Implementing Matrix Factorization Technique for Recommender Systems from scratch

6 min readMar 26, 2023

Introduction

Here we are implementing the approach discussed in “Matrix Factorization Techniques for Recommender Systems” by Yehuda Koren, Robert Bell, and Chris Volinsky. It is a seminal paper in the field of recommender systems and proposes a matrix factorization approach for collaborative filtering.

Recommender systems have become ubiquitous in our daily lives. They are used by companies like Netflix, Amazon, and Spotify to recommend movies, products, and music to their users. Recommender systems use data to predict users’ preferences and make recommendations based on those predictions.

There are two main types of recommender systems: content-based and collaborative filtering. Content-based recommender systems recommend items similar to those that a user has liked in the past. Collaborative filtering recommender systems, on the other hand, recommend items based on the preferences of similar users.

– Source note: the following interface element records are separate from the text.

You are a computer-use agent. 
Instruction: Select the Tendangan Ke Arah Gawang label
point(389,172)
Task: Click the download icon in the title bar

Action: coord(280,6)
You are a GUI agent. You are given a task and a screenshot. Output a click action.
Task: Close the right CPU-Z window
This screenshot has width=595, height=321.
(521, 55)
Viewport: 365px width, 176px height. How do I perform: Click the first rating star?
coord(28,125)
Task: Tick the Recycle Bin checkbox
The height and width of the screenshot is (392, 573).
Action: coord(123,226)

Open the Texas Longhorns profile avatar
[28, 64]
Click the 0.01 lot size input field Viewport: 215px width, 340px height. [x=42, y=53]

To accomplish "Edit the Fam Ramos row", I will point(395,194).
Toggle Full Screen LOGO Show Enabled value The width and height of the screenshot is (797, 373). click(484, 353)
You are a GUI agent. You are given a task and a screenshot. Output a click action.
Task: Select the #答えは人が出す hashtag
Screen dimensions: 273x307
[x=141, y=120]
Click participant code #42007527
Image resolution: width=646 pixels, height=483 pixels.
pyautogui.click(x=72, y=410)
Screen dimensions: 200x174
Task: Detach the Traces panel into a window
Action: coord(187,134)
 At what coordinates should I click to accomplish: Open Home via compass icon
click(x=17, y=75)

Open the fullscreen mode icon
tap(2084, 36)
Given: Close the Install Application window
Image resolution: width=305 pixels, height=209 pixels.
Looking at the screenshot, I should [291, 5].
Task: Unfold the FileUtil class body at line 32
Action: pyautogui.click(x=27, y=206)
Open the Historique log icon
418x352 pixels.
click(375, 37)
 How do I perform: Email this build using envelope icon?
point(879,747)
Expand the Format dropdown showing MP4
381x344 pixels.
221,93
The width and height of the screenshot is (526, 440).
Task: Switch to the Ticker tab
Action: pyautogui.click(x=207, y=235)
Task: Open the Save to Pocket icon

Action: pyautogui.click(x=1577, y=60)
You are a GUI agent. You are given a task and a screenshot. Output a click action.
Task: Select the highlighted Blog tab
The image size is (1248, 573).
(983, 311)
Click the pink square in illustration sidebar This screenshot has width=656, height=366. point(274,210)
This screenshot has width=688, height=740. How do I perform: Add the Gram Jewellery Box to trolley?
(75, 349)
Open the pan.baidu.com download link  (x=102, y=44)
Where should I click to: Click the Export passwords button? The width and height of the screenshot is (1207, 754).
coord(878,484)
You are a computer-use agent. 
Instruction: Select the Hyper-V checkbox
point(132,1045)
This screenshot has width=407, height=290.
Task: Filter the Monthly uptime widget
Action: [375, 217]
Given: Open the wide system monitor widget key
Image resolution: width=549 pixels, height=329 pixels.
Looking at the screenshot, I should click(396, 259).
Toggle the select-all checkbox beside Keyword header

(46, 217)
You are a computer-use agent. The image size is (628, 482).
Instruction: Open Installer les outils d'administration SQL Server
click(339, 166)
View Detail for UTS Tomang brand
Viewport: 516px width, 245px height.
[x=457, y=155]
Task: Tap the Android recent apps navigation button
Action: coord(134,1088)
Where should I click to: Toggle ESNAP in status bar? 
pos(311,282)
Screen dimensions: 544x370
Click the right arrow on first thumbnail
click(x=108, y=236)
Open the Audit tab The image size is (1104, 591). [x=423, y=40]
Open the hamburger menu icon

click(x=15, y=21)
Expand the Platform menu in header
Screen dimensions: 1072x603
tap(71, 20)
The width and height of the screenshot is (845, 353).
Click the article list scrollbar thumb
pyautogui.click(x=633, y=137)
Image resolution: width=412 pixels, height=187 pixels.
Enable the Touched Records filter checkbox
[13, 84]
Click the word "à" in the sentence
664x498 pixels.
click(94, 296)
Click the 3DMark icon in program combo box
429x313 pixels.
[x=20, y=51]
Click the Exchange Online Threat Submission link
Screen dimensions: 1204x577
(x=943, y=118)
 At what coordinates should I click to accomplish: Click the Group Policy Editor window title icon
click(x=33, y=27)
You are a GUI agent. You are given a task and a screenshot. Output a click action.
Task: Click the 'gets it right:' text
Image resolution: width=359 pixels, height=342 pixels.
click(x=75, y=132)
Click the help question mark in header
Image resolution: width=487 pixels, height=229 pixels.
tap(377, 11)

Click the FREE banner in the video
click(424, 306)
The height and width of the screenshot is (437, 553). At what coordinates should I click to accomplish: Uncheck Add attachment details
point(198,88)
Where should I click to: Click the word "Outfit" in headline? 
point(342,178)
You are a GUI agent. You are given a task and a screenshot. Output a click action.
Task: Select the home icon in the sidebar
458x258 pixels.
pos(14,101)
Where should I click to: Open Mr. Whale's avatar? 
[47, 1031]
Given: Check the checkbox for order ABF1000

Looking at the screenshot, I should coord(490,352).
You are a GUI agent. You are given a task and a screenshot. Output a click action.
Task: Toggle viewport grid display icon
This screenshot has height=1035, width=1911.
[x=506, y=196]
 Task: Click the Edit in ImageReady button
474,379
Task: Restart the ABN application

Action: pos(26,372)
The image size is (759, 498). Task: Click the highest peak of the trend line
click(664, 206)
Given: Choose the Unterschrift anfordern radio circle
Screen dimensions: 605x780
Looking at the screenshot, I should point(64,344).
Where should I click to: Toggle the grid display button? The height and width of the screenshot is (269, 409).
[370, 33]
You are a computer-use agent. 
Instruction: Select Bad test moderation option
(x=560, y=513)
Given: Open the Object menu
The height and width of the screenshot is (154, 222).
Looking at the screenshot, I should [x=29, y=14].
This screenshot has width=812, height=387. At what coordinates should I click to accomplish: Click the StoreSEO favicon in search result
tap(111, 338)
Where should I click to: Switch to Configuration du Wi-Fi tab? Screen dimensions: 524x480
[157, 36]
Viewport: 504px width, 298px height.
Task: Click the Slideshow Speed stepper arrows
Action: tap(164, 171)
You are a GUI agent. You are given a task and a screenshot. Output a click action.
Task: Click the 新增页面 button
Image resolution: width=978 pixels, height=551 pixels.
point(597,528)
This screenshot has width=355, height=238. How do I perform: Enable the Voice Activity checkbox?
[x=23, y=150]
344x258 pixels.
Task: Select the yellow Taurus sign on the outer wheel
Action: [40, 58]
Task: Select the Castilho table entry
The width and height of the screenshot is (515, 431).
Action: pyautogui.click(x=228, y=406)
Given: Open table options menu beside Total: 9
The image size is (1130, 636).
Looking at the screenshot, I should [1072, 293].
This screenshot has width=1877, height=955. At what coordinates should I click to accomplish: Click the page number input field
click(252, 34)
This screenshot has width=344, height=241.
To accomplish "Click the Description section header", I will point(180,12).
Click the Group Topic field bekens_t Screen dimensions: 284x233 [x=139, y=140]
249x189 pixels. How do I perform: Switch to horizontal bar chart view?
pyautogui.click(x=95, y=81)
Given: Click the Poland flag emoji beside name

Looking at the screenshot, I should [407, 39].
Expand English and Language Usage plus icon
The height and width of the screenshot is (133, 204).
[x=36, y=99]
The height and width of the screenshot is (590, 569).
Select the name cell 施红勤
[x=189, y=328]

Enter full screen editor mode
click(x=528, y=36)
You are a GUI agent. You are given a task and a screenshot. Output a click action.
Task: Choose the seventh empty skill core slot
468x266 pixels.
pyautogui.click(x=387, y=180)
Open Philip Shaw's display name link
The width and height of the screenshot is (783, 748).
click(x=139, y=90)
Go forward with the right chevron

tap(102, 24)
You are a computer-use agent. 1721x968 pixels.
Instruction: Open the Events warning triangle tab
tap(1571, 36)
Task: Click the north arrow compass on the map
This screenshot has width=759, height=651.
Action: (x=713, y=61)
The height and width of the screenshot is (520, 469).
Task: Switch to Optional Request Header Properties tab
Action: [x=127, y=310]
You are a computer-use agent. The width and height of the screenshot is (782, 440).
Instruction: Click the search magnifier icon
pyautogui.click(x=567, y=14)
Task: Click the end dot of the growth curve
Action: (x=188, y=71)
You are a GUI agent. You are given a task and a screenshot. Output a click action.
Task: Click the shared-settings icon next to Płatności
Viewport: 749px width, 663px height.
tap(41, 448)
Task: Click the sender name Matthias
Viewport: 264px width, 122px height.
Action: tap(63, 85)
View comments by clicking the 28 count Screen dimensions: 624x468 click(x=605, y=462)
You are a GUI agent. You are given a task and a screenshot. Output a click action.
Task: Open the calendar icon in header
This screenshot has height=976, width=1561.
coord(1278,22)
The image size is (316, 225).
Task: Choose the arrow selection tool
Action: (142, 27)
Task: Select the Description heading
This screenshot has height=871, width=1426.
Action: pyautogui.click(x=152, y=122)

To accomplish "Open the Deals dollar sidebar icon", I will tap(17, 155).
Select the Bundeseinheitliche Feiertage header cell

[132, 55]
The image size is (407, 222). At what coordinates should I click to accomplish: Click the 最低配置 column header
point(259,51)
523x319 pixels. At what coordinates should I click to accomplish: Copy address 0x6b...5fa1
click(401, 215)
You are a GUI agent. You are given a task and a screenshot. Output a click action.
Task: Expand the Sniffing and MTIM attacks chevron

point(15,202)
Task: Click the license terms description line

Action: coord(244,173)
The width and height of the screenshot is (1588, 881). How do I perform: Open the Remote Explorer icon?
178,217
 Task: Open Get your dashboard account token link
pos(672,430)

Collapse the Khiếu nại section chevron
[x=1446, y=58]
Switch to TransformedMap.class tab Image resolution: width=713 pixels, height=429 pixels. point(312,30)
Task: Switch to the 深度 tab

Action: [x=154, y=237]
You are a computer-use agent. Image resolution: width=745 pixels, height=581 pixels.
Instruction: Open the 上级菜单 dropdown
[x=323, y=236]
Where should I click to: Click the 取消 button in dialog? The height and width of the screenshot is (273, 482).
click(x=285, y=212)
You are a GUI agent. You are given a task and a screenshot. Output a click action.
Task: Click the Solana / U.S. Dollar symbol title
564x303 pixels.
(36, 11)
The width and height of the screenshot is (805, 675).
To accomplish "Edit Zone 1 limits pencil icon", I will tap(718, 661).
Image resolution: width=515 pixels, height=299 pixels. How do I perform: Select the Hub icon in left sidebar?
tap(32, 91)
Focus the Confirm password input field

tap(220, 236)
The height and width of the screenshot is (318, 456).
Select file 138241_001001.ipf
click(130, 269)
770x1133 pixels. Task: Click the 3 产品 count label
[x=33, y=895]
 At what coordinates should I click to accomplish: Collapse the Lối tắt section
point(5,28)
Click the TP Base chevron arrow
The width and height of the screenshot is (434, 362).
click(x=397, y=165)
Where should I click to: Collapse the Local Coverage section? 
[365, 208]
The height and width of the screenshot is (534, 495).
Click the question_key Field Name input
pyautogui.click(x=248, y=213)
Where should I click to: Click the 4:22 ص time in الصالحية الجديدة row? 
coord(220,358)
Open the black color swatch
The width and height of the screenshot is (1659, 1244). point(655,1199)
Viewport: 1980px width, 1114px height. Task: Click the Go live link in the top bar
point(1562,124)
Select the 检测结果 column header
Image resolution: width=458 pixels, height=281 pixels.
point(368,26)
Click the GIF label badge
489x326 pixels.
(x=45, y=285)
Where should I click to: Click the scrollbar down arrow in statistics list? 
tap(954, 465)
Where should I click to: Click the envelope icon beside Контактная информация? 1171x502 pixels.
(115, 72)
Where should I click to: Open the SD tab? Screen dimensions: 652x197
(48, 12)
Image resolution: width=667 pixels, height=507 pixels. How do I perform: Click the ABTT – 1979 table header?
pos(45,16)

Matrix factorization is a popular method for collaborative filtering. The idea behind matrix factorization is to decompose the user-item matrix into two lower-rank matrices: one that represents the users’ preferences and one that represents the items’ characteristics. The user-item matrix is then reconstructed by taking the dot product of these two matrices.

In this blog post, we will explain matrix factorization for recommender systems and provide a Python implementation from scratch.

The Data

You can download the dataset used in this blog from here. After downloading and extracting the dataset, we can load it into a Pandas data frame as follows:

import pandas as pd
from scipy.sparse import csr_matrix

data = pd.read_csv('ratings_train.csv')
ratings = csr_matrix(
    (data.rating.values, (data.user_id.values, data.item_id.values)), 
    shape=(len(data.user_id.unique()), len(data.item_id.unique()))
).toarray()

Matrix Factorization

The user-item matrix can be represented as a matrix R, where each row represents a user and each column represents an item. The entries of the matrix are the ratings that the users gave to the items. However, the matrix is usually very sparse because each user has only rated a small fraction of the items.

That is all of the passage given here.